Attila İlhan
"Usta bir şair, cesur bir romancı, ödünsüz bir aydın..."
“Bir sanatçıyı, daha doğrusu bir aydını, tarih karşısında
temize çıkaracak olan onun tutarlılığıdır,
eğer tutarlı değilse zaten hiçbir halt olamaz.”
Emekli savcı Muharrem Bedrettin İlhan ve
eşi Emine Memnune Hanım, 5 Haziran 1925 günü
İzmir’in Menemen ilçesinde doğan oğullarına Attila adını koyarlar. Attila ilk ve orta öğrenimini İzmir’de tamamlar.
İzmir Atatürk Lisesi’nde okurken bir kız arkadaşına yazdığı
aşk mektubu nedeniyle genç Attila’nın başı derde girer.
Bu mektupta Nazım Hikmet’in bir şiirini alıntıladığı için
gizli örgüt kurma suçlamasıyla henüz 16 yaşındayken tutuklanır. Üç ay kadar cezaevinde kalan Attila’nın yaşı küçük olduğu için cezası ertelenir, ancak öğrenimine Türkiye’de
devam etmesi de yasaklanır.
Babasının uzun süren hukuk mücadelesi sonucunda
Danıştay kararıyla Türkiye’de okuma yasağı
kaldırılsa da, genç öğrencinin içinde kopan fırtına
kolay kolay dinmeyecektir.
Öğrenim hakkını yeniden elde eden Attila İlhan,
İstanbul Işık Lisesi’nden 21 yaşında mezun olur.
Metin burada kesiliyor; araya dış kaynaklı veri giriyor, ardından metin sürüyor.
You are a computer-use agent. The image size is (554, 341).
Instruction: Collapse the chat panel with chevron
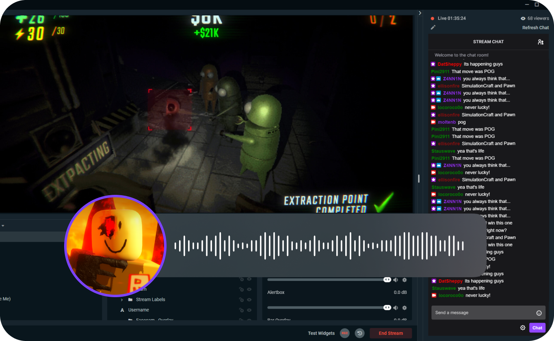point(420,13)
Lise son sınıfta okurken katıldığı bir yarışmada ödül
kazanması ona edebiyat dünyasının kapılarını açacaktır.
İstanbul Hukuk Fakültesi’ne kaydolan genç şairin
ilk şiirleri bu dönemde dergilerde yayınlanmaya başlar.
İlk şiir kitabı Duvar 1948’de yayınlanır.
İlhan, Duvar’da daha çok toplumsal duyarlılıkla yazılmış
şiirlere yer vermiştir. Özgürlük, yurtseverlik, insanlık temalarını
ele alan bu şiirler aynı zamanda İkinci Dünya Savaşı’nın
toplumda yarattığı gerilim ve sıkıntıları da dile getirir.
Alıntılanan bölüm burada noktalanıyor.